▸ SOURCE:
------------------------------
FR-05: Simple client API¶

AdxLite must provide a small, easy-to-understand Python API.

Expected behavior:

a public AdxLiteClient class must exist
the client must expose ingestion, query, schema inspection, table listing, dropping, and closing operations
the client must support context manager usage

Validation ideas:

instantiate the client
call every public method at least once in tests or examples
confirm the context manager closes cleanly

FR-06: No external Kusto cluster connections¶

AdxLite must remain local-only and must not require or attempt remote Azure Data Explorer connectivity.

Expected behavior:

no connection strings, cluster URIs, or remote auth flows are required
all data must originate from local ingestion
documentation must make the local-only model explicit

Validation ideas:

inspect the public API and configuration surface
confirm no cluster connection API exists

FR-07: No join/union across databases¶

AdxLite must not support multi-database relational composition such as cross-database joins or unions.
------------------------------
▸ WHAT IS NEEDED:
Copy the part of the AdxLite requirements that begins at the words "instantiate the client" and ends after "Data Explorer connectivity.", and swap "cleanly" for "properly". The material that comes next is separate from the AdxLite requirements text.

▸ RECORDED INFORMATION:
------------------------------
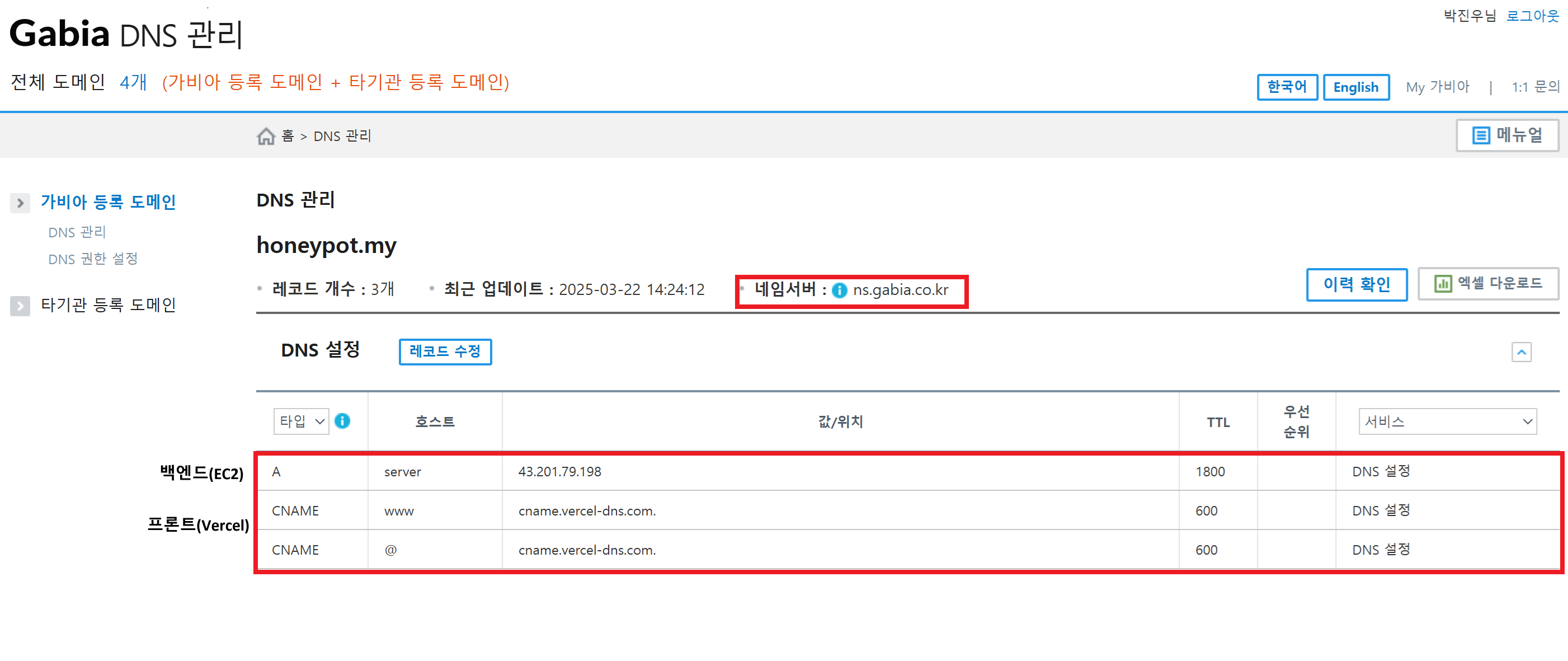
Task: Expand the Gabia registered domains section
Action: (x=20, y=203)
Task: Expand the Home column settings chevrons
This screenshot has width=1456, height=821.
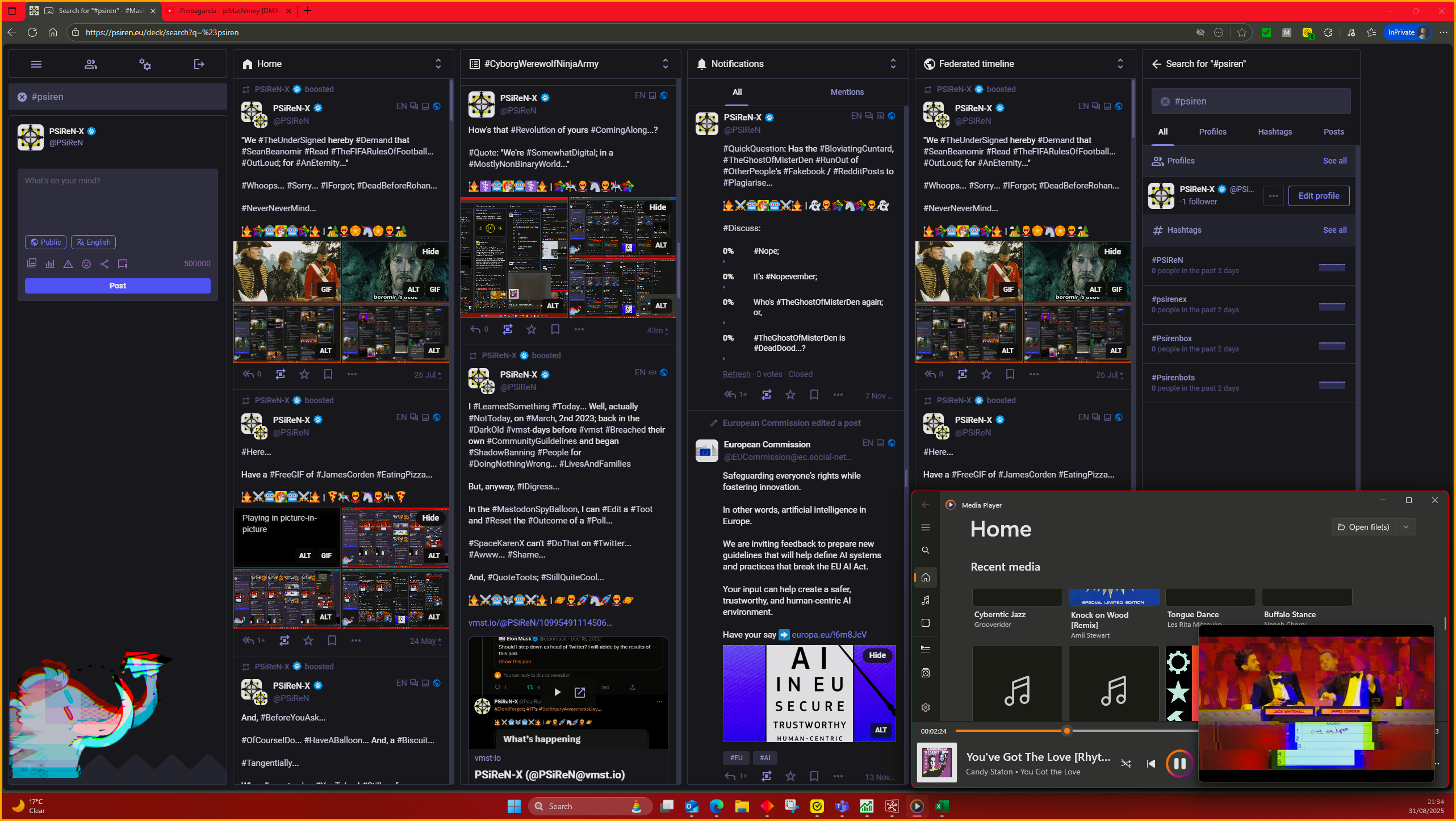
------------------------------
▸ RESULT BELOW:
instantiate the client
call every public method at least once in tests or examples
confirm the context manager closes properly

FR-06: No external Kusto cluster connections¶

AdxLite must remain local-only and must not require or attempt remote Azure Data Explorer connectivity.